As artificial intelligence (AI) rapidly grows—a recent UN Trade and Development report projects the global AI market soaring to $4.8 trillion by 2033—the technology seems equipped to handle any task. Driving cars. Analyzing medical images. Making music. Having a conversation.

But a new study from Vlad Ayzenberg, CLA ’12, assistant professor in Temple’s Psychology and Neuroscience Department, highlights a notable limitation of the technology and stark contrast between AI and humans as young as 3 years old.

“Our findings suggest that the human visual system is far more data efficient than current AI and that the perceptual abilities of even young children are extremely robust,” said Ayzenberg.

Ayzenberg and researchers from Emory University compared the visual perceptual abilities of preschoolers and state-of-the-art AI models and found that these children outperformed the best computer vision models currently available. The only models that performed better were those with more visual experience than humans are capable of experiencing. The study, “Fast and Robust Visual Object Recognition in Young Children,” was published on July 2 in Science Advances.

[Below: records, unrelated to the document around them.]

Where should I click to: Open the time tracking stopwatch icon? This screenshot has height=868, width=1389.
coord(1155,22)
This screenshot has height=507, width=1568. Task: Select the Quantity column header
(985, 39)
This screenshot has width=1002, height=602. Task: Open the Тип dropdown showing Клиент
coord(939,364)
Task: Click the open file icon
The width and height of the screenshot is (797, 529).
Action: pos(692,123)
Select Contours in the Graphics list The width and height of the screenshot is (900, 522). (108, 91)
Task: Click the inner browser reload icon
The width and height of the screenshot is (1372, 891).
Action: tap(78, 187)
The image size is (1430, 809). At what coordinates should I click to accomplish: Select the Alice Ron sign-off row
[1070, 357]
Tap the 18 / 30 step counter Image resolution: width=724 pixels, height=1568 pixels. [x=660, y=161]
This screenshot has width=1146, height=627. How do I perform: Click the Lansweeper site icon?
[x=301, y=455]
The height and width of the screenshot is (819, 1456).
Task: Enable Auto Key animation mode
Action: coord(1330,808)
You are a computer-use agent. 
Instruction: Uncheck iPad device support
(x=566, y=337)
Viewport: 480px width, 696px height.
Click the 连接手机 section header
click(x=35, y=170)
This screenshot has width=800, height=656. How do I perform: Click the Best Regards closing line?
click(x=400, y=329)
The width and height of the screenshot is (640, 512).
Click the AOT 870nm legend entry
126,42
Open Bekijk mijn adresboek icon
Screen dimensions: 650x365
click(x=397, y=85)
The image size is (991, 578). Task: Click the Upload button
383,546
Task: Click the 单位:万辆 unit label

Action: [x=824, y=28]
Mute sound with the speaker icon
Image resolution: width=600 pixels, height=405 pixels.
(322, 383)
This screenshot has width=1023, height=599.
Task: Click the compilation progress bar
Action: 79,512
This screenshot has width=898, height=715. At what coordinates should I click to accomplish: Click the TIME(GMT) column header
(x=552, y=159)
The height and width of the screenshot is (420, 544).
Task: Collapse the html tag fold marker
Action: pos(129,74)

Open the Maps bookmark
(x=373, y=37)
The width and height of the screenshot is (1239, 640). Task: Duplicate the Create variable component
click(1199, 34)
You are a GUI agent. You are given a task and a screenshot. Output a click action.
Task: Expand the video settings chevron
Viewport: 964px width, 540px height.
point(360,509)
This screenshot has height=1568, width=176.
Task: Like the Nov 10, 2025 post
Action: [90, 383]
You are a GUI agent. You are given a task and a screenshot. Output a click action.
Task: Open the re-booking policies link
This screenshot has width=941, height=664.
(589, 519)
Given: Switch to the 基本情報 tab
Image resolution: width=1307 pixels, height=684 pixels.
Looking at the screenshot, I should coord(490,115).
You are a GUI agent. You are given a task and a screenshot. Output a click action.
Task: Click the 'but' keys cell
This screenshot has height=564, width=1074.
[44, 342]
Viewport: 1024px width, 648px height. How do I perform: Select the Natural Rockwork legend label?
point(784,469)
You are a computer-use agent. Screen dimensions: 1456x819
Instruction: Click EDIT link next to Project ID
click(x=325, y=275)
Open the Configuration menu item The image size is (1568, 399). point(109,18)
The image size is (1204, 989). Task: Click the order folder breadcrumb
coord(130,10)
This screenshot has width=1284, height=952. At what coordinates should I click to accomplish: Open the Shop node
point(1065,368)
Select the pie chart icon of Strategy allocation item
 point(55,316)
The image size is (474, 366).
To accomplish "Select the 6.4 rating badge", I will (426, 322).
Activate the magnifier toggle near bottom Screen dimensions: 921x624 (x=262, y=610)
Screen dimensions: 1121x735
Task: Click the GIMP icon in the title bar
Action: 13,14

For the study, 3- to 5-year-olds were asked to identify objects from images presented at speeds of 100 milliseconds while their attention was disrupted by factors such as noise.

“We thought this task would be really hard for young children because it’s designed for adults,” said Ayzenberg.

According to Ayzenberg, the study also illustrates how cognitive and neural insights from children can be used to improve current AI models and inversely how AI models can eventually be used to gain insights into the functioning of the human mind.

“AI models are useful, but they make mistakes that no human would,” he said. “They require more training and energy than we do. For instance, training a large language model like ChatGPT has a carbon footprint about 17 times greater than that of a person in one year. If we can understand how young children are able to visually perceive objects, we can then make the models more efficient.

“This study provides a benchmark for these AI models: Here’s what preschoolers can do. Can the AI achieve as much as a 3-year-old while using less data than previously required?” added Ayzenberg.

Ayzenberg, who became a faculty member at Temple in July and earned a bachelor’s degree in psychology from the university, opened the Vision Learning and Development Lab on Main Campus this summer. In this lab, researchers will employ a combination of behavioral, neuroimaging and computational techniques to understand how the human brain is organized at birth and in early childhood to support the rapid development of cognitive and perceptual abilities. The goal is to eventually create more human-like AI agents based on what they learn from children.

Moving forward, Ayzenberg plans to use functional MRI in awake infants to measure large-scale brain activity while they engage in specific cognitive tasks.

“Babies and young children haven’t been in the world very long, but they can do a lot very quickly,” explained Ayzenberg. “We want to understand what neural processes allow them to rapidly develop these sophisticated abilities in the absence of extensive experience.”

He looks forward to conducting this research at Temple. “Temple’s psychology and neuroscience program is strong, especially in the developmental area.”